### Task
An exact, complete copy of the entries is what is needed.

....

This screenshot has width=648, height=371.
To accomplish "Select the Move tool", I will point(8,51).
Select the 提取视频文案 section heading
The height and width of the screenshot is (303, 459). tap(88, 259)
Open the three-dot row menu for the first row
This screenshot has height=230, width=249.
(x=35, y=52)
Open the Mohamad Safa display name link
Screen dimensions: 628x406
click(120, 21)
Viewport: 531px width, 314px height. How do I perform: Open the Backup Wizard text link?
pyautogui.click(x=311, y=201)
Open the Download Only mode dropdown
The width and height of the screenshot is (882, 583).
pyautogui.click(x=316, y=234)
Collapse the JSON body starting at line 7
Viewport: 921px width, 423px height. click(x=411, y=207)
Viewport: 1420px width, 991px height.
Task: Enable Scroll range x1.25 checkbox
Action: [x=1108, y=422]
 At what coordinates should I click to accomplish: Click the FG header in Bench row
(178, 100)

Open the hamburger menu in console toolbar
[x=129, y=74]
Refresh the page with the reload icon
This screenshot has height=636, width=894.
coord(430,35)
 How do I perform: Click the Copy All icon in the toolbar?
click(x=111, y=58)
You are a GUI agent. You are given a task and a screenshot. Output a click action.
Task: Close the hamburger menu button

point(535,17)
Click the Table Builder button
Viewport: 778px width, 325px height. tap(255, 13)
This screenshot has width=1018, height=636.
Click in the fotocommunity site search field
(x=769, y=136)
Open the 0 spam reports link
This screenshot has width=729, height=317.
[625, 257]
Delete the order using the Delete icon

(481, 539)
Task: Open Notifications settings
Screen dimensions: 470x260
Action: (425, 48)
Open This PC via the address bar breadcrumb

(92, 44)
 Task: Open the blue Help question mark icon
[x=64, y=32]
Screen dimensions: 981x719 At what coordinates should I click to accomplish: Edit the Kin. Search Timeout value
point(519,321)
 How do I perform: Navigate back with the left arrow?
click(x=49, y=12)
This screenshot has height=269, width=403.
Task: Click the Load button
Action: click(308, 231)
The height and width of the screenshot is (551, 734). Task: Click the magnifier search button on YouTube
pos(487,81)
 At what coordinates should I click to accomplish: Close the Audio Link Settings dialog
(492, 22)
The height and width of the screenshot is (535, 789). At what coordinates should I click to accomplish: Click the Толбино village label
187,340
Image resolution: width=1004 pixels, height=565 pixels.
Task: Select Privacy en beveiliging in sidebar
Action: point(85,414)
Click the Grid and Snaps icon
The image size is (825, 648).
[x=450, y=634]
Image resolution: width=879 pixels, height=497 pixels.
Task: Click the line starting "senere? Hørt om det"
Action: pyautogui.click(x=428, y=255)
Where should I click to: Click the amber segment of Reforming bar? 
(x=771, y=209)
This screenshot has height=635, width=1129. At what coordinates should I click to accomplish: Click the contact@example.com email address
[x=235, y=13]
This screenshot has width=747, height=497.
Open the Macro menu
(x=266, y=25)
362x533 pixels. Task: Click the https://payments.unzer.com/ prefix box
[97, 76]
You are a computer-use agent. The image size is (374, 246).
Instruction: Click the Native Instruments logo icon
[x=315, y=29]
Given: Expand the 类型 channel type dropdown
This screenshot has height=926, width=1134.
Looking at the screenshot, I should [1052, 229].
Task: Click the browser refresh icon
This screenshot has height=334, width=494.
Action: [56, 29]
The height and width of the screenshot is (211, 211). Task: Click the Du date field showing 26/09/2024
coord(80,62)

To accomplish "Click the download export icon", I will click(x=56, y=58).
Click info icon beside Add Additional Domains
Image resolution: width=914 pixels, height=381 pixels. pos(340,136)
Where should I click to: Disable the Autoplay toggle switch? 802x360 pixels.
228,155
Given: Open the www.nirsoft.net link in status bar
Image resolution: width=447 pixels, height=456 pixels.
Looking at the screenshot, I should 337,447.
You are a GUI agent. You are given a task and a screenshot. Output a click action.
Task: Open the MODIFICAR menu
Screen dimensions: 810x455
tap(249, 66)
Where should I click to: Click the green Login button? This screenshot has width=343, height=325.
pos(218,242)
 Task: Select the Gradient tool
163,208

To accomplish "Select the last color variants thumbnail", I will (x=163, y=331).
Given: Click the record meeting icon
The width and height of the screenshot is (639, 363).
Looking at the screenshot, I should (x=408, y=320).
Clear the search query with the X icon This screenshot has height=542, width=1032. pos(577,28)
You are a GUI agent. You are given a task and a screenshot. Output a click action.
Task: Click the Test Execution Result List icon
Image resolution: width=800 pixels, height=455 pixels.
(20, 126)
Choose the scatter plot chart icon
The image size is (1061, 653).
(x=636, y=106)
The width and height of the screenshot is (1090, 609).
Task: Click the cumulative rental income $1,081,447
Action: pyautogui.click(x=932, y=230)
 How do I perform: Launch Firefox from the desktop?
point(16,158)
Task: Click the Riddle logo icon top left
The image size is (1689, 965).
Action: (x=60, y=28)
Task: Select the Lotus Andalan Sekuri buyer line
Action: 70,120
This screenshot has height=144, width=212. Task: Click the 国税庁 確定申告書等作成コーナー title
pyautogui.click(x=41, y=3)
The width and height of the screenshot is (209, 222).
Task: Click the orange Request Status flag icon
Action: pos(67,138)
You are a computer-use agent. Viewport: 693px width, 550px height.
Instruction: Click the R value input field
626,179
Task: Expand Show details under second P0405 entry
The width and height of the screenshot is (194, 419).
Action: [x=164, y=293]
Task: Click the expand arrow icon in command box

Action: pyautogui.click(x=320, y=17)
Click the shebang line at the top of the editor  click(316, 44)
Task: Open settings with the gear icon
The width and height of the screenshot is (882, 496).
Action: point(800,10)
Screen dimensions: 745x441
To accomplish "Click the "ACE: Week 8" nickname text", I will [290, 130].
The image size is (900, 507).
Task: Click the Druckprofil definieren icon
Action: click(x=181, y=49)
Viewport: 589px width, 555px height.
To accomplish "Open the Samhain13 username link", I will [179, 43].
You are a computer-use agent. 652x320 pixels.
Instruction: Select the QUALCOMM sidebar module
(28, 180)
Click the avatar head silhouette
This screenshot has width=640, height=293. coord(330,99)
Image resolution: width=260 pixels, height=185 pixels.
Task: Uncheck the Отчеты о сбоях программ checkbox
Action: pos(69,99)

....

### Solution to this problem
This screenshot has width=648, height=371.
To accomplish "Select the Move tool", I will point(8,51).
Select the 提取视频文案 section heading
The height and width of the screenshot is (303, 459). tap(88, 259)
Open the three-dot row menu for the first row
This screenshot has height=230, width=249.
(x=35, y=52)
Open the Mohamad Safa display name link
Screen dimensions: 628x406
click(120, 21)
Viewport: 531px width, 314px height. How do I perform: Open the Backup Wizard text link?
pyautogui.click(x=311, y=201)
Open the Download Only mode dropdown
The width and height of the screenshot is (882, 583).
pyautogui.click(x=316, y=234)
Collapse the JSON body starting at line 7
Viewport: 921px width, 423px height. click(x=411, y=207)
Viewport: 1420px width, 991px height.
Task: Enable Scroll range x1.25 checkbox
Action: [x=1108, y=422]
 At what coordinates should I click to accomplish: Click the FG header in Bench row
(178, 100)

Open the hamburger menu in console toolbar
[x=129, y=74]
Refresh the page with the reload icon
This screenshot has height=636, width=894.
coord(430,35)
 How do I perform: Click the Copy All icon in the toolbar?
click(x=111, y=58)
You are a GUI agent. You are given a task and a screenshot. Output a click action.
Task: Close the hamburger menu button

point(535,17)
Click the Table Builder button
Viewport: 778px width, 325px height. tap(255, 13)
This screenshot has width=1018, height=636.
Click in the fotocommunity site search field
(x=769, y=136)
Open the 0 spam reports link
This screenshot has width=729, height=317.
[625, 257]
Delete the order using the Delete icon

(481, 539)
Task: Open Notifications settings
Screen dimensions: 470x260
Action: (425, 48)
Open This PC via the address bar breadcrumb

(92, 44)
 Task: Open the blue Help question mark icon
[x=64, y=32]
Screen dimensions: 981x719 At what coordinates should I click to accomplish: Edit the Kin. Search Timeout value
point(519,321)
 How do I perform: Navigate back with the left arrow?
click(x=49, y=12)
This screenshot has height=269, width=403.
Task: Click the Load button
Action: click(308, 231)
The height and width of the screenshot is (551, 734). Task: Click the magnifier search button on YouTube
pos(487,81)
 At what coordinates should I click to accomplish: Close the Audio Link Settings dialog
(492, 22)
The height and width of the screenshot is (535, 789). At what coordinates should I click to accomplish: Click the Толбино village label
187,340
Image resolution: width=1004 pixels, height=565 pixels.
Task: Select Privacy en beveiliging in sidebar
Action: point(85,414)
Click the Grid and Snaps icon
The image size is (825, 648).
[x=450, y=634]
Image resolution: width=879 pixels, height=497 pixels.
Task: Click the line starting "senere? Hørt om det"
Action: pyautogui.click(x=428, y=255)
Where should I click to: Click the amber segment of Reforming bar? 
(x=771, y=209)
This screenshot has height=635, width=1129. At what coordinates should I click to accomplish: Click the contact@example.com email address
[x=235, y=13]
This screenshot has width=747, height=497.
Open the Macro menu
(x=266, y=25)
362x533 pixels. Task: Click the https://payments.unzer.com/ prefix box
[97, 76]
You are a computer-use agent. The image size is (374, 246).
Instruction: Click the Native Instruments logo icon
[x=315, y=29]
Given: Expand the 类型 channel type dropdown
This screenshot has height=926, width=1134.
Looking at the screenshot, I should [1052, 229].
Task: Click the browser refresh icon
This screenshot has height=334, width=494.
Action: [56, 29]
The height and width of the screenshot is (211, 211). Task: Click the Du date field showing 26/09/2024
coord(80,62)

To accomplish "Click the download export icon", I will click(x=56, y=58).
Click info icon beside Add Additional Domains
Image resolution: width=914 pixels, height=381 pixels. pos(340,136)
Where should I click to: Disable the Autoplay toggle switch? 802x360 pixels.
228,155
Given: Open the www.nirsoft.net link in status bar
Image resolution: width=447 pixels, height=456 pixels.
Looking at the screenshot, I should 337,447.
You are a GUI agent. You are given a task and a screenshot. Output a click action.
Task: Open the MODIFICAR menu
Screen dimensions: 810x455
tap(249, 66)
Where should I click to: Click the green Login button? This screenshot has width=343, height=325.
pos(218,242)
 Task: Select the Gradient tool
163,208

To accomplish "Select the last color variants thumbnail", I will (x=163, y=331).
Given: Click the record meeting icon
The width and height of the screenshot is (639, 363).
Looking at the screenshot, I should (x=408, y=320).
Clear the search query with the X icon This screenshot has height=542, width=1032. pos(577,28)
You are a GUI agent. You are given a task and a screenshot. Output a click action.
Task: Click the Test Execution Result List icon
Image resolution: width=800 pixels, height=455 pixels.
(20, 126)
Choose the scatter plot chart icon
The image size is (1061, 653).
(x=636, y=106)
The width and height of the screenshot is (1090, 609).
Task: Click the cumulative rental income $1,081,447
Action: pyautogui.click(x=932, y=230)
 How do I perform: Launch Firefox from the desktop?
point(16,158)
Task: Click the Riddle logo icon top left
The image size is (1689, 965).
Action: (x=60, y=28)
Task: Select the Lotus Andalan Sekuri buyer line
Action: 70,120
This screenshot has height=144, width=212. Task: Click the 国税庁 確定申告書等作成コーナー title
pyautogui.click(x=41, y=3)
The width and height of the screenshot is (209, 222).
Task: Click the orange Request Status flag icon
Action: pos(67,138)
You are a computer-use agent. Viewport: 693px width, 550px height.
Instruction: Click the R value input field
626,179
Task: Expand Show details under second P0405 entry
The width and height of the screenshot is (194, 419).
Action: [x=164, y=293]
Task: Click the expand arrow icon in command box

Action: pyautogui.click(x=320, y=17)
Click the shebang line at the top of the editor  click(316, 44)
Task: Open settings with the gear icon
The width and height of the screenshot is (882, 496).
Action: point(800,10)
Screen dimensions: 745x441
To accomplish "Click the "ACE: Week 8" nickname text", I will [290, 130].
The image size is (900, 507).
Task: Click the Druckprofil definieren icon
Action: click(x=181, y=49)
Viewport: 589px width, 555px height.
To accomplish "Open the Samhain13 username link", I will [179, 43].
You are a computer-use agent. 652x320 pixels.
Instruction: Select the QUALCOMM sidebar module
(28, 180)
Click the avatar head silhouette
This screenshot has width=640, height=293. coord(330,99)
Image resolution: width=260 pixels, height=185 pixels.
Task: Uncheck the Отчеты о сбоях программ checkbox
Action: pos(69,99)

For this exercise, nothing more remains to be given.